Crushed Diaries

A blog for Young Adults

Friday, October 13, 2006

Crushed Diaries

I used to be very friendly with an eccentric family who lived in London. The father was a normal businessman, but the rest of the family were very artistic. My friend, the mother didn't have to go out to work but loved to paint at home for fun. As a result, she was always splattered from head to toe with oil paint, even when she went out for dinner to smart restaurants with her husband.

Her daughters were always drawing, painting or making jewellery out of wire coat-hangers and beads. In the summer, they even used to cover an orange box with florescent coloured paper and put their home made jewellery on top of it. They used to sell their home-made, fake jewels to friendly passers-by who willingly gave them coins for their pretty peculiar stuff. The grown-ups didn't seem to mind either when their newly purchased earrings deteriorated as soon as they inserted them in their ears. They admired the girls' initiative. They also respected the girls for being so creative and not wasting their youth glued to the television like a lot of their friends did. The girls would loved to have watched TV all day long if they had their own way, but as their mother wouldn't allow a televison in the house, they had no choice but to be artistic at home.

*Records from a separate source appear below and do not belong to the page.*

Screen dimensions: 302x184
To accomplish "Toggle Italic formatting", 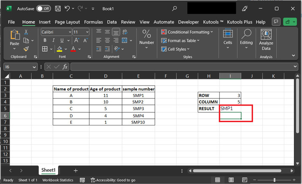I will (54, 40).
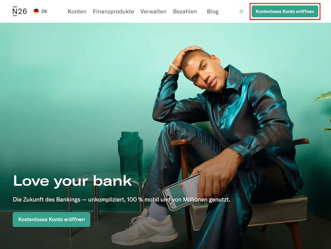Click the pearl bracelet on man's wrist

[175, 68]
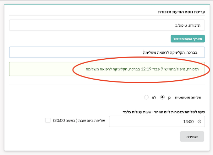Select the כן radio for automatic sending
This screenshot has height=155, width=213.
tap(162, 97)
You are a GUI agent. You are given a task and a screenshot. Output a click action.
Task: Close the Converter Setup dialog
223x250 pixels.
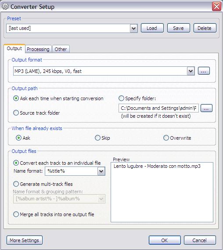point(216,7)
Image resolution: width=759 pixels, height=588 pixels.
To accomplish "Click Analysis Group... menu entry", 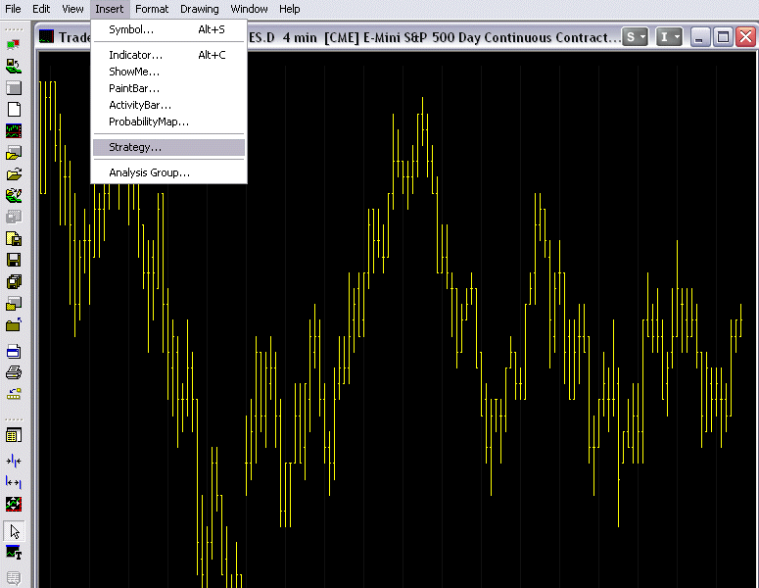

The youngest daughter looked like an angel, but she was a Leo with a terrible temper. If she didn't get her own way which was most of the time, she used to stramp her feet and scream. When she wasn't being bad tempered, she used to dress up in little spangled skating costumes and ice-skate in the local ice-rink, that her mother drove her to every weekend. She wanted to be a professional ice-skater when she left school.

The eldest daughter was unusual looking, was a good-tempered Libra and wanted to be a cartoonist. But, unlike her younger sister who used to love dressing up and put on makeup, she was a bit of a tomboy and couldn't care less what she looked like. Similar to Door in "Crushed" she was tall and thin, and could easily have been a teen fashion model if she had wanted. But, she couldn't be bothered to look tidy. Maybe, it was because her Mum kept nagging her all the time to make an effort with her appearance, but the eldest daughter wasn't interested in clothes and would have been happy to go to parties in a food-stained plastic bin-liner if she had been allowed to.

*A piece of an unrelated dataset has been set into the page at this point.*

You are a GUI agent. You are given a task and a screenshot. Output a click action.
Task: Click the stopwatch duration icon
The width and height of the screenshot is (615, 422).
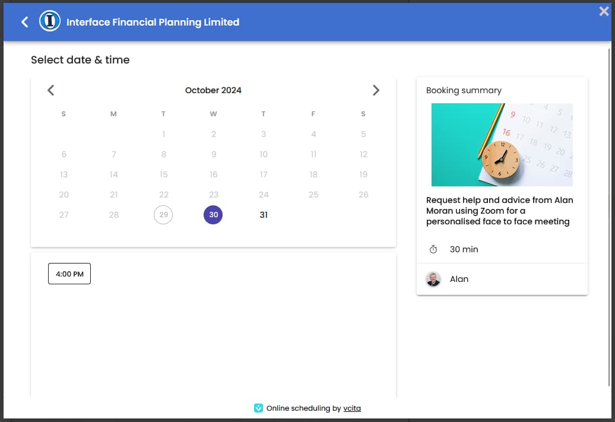tap(433, 249)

Both girls were completely different. They had different interests, went to different schools and didn't share the same friends. But one thing they did have in common was having crushes on pop stars. Their bedroom wall was splattered with posters of their favourite idols.

I used to play tennis with the mother, and often used to go to her house afterwards for a meal. One day, while the whole family and I were eating a Chinese takeaway, my friend suggested - wouldn't it be wonderful if I wrote a book based on her family? What a genius idea I thought, and felt so inspired, that I went away and wrote "Crushed" very quickly - in the space of a few months only. And, considering the book is 250 pages long, that was quite an achievement, believe me.

"Crushed" was definitely inspired by this family, but I made the girls in the book completely different. First of all, in real-life, there wasn't any sibling rivalry between the girls, and in the book they are non-identical twins. Also, in the book, Door loves to play the drums, while Dee in the book is a ballet dancer.

Even though the Brevington family in "Crushed" is completely different from the family in real life, the charachters in the book seem realistic, even though I made them rather mad and eccentric. I think it's always best if you write about what you know, even though it's not the exact truth. After all, writing fiction is a bit like being a fantasist. However, I couldn't resist putting real stuff about the family in the book, like the girls going to different schools, and detail stuff about their bedroom walls being covered in pictures of their current pin-ups. I suppose that's why the girls recognised themselves in the book, even though I was very careful to make them appear completely different.